6 2. Faktor-faktor apa yang mempengaruhi pendapatan nelayan rajungan saat ini? 3. Berapa nilai kesejahteraan nelayan rajungan saat ini dan bagaimana dampak ekonomi diterapkannya kebijakan minimum legal size? 4. Bagaimana kelayakan usaha nelayan rajungan saat ini dan dampak diterapkannya kebijakan minimum legal size? 5. Apa saja instrumen kebijakan yang tepat untuk diterapkan agar kebijakan minimum legal size dapat berjalan? 1.3 Tujuan Penelitian Berdasarkan latar belakang dan permasalahan, maka tujuan penelitian ini adalah : 1. Mengidentifikasi karakteristik usaha nelayan rajungan saat ini. 2. Mengidentifikasi faktor-faktor yang mempengaruhi pendapatan nelayan rajungan saat ini. 3. Memperkirakan nilai kesejahteraan nelayan rajungan saat ini dan setelah minimum legal size. 4. Menilai kelayakan usaha nelayan rajungan saat ini dan setelah minimum legal size. 5. Mengkaji penerapan kebijakan minimum legal size. 1.4 Manfaat Penelitian Manfaat penelitian ini bagi : 1. Bagi peneliti Sebagai media pembelajaran dan penerapan ilmu ekonomi sumberdaya dan lingkungan.

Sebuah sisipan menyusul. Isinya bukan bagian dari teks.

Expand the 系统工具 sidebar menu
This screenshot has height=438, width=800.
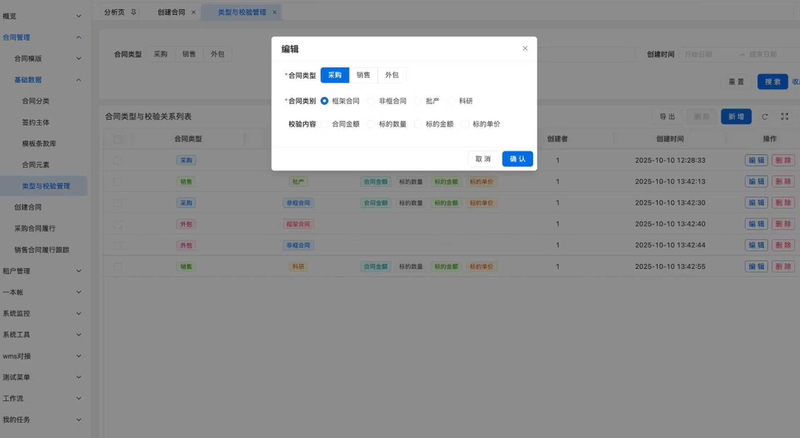[79, 334]
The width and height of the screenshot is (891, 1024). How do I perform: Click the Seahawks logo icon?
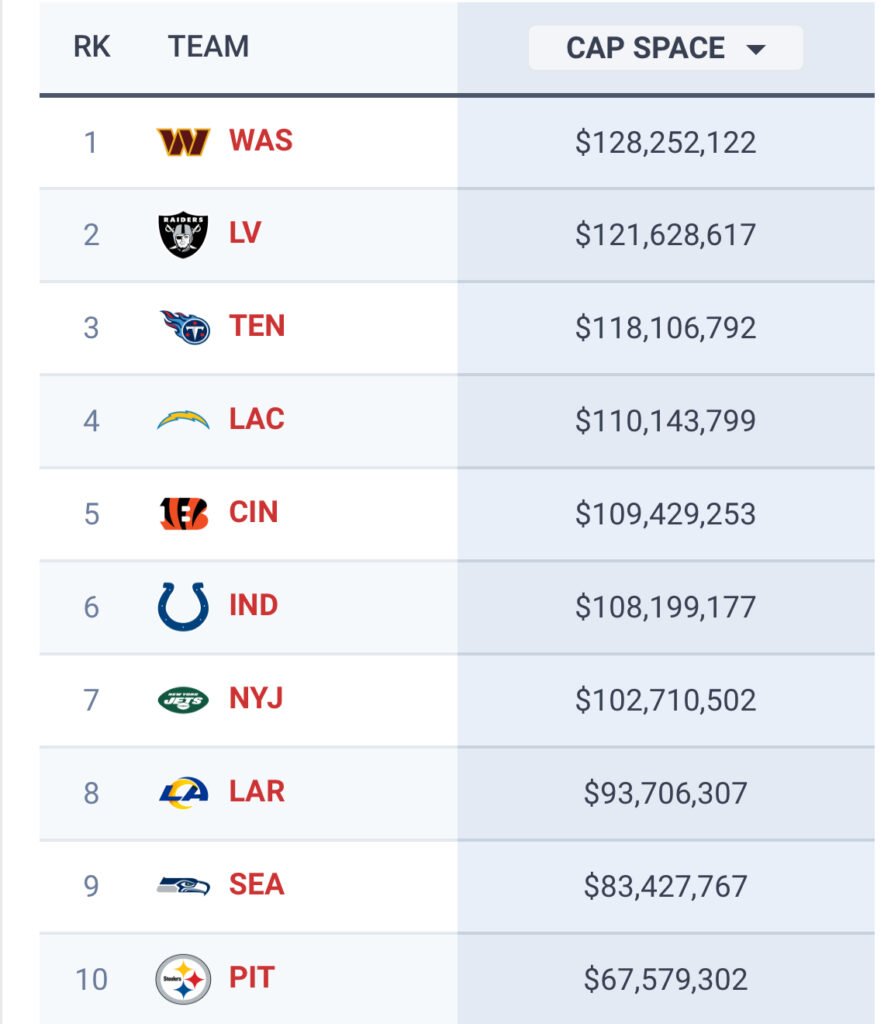[183, 885]
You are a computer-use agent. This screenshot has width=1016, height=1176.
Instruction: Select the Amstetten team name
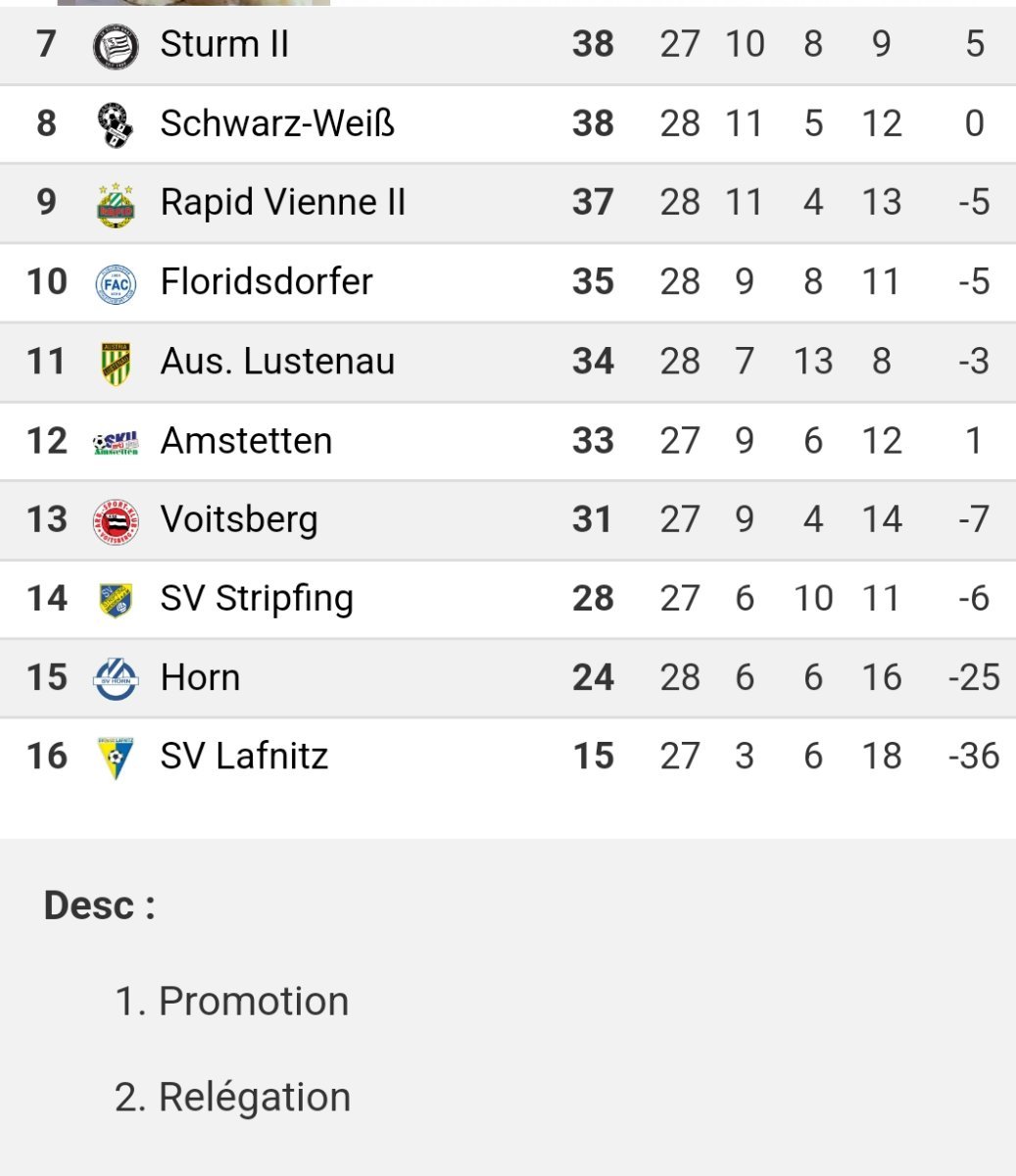pyautogui.click(x=246, y=441)
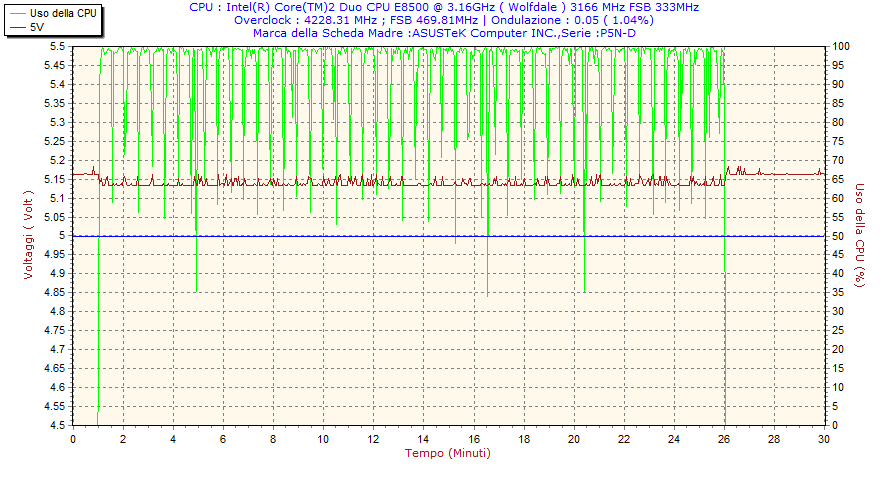Viewport: 888px width, 477px height.
Task: Click the gray CPU usage legend line sample
Action: coord(15,11)
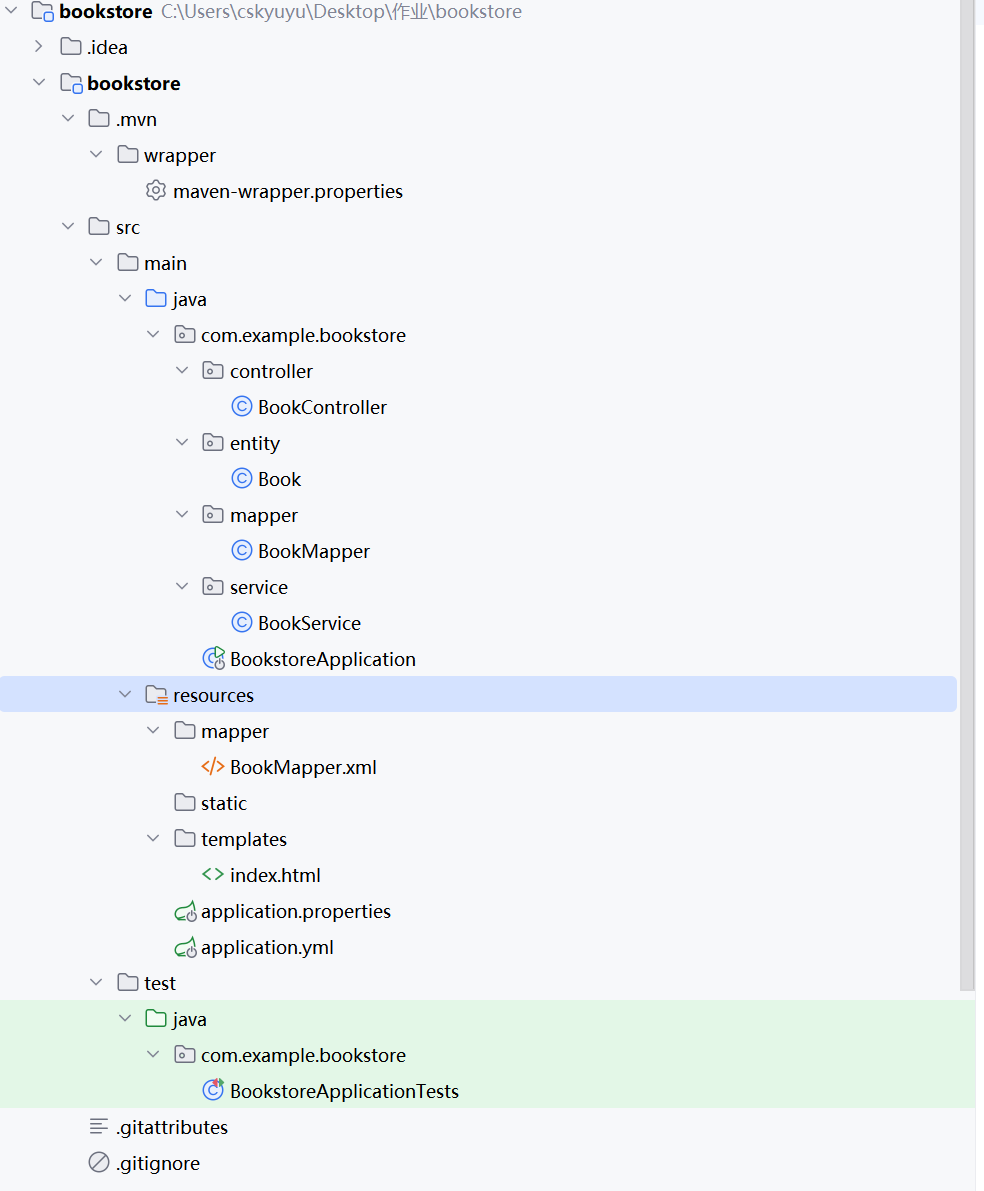The width and height of the screenshot is (984, 1191).
Task: Select the gear icon of maven-wrapper.properties
Action: coord(156,191)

7 2. Bagi akademisi Sebagai bahan untuk menambah khasanah ilmu ekonomi sumberdaya dan lingkungan. 3. Bagi pemerintah Sebagai bahan acuan dalam menerapkan kebijakan terhadap sumberdaya perikanan serta dampak positif dan negatif yang akan diterima oleh masyarakat. 4. Bagi masyarakat Sebagai bahan informasi mengenai dampak positif dan negatif dari sebuah kebijakan yang dikeluarkan pemerintah. 1.5 Batasan Penelitian Penelitian ini memiliki batas-batas : 1. Terdapat tiga alat tangkap yang ada di tempat penelitian yaitu jaring kejer, bubu lipat dan jaring arad. Namun, untuk semua analisis di skripsi ini hanya berdasarkan dua alat tangkap yang legal yaitu jaring kejer dan bubu lipat. Sedangkan, jaring arad tidak dihitung karena merupakan jaring yang illegal. 2. Preferensi nelayan mengenai kebijakan tidak diteliti. 3. Kesejahteraan nelayan yang dibahas dalam penelitian ini hanya meliputi pendapatan untuk memenuhi kebutuhan subsisten nelayan. 4. Analisis yang digunakan dalam kelayakan usaha nelayan adalah benefit cost analysis finansial.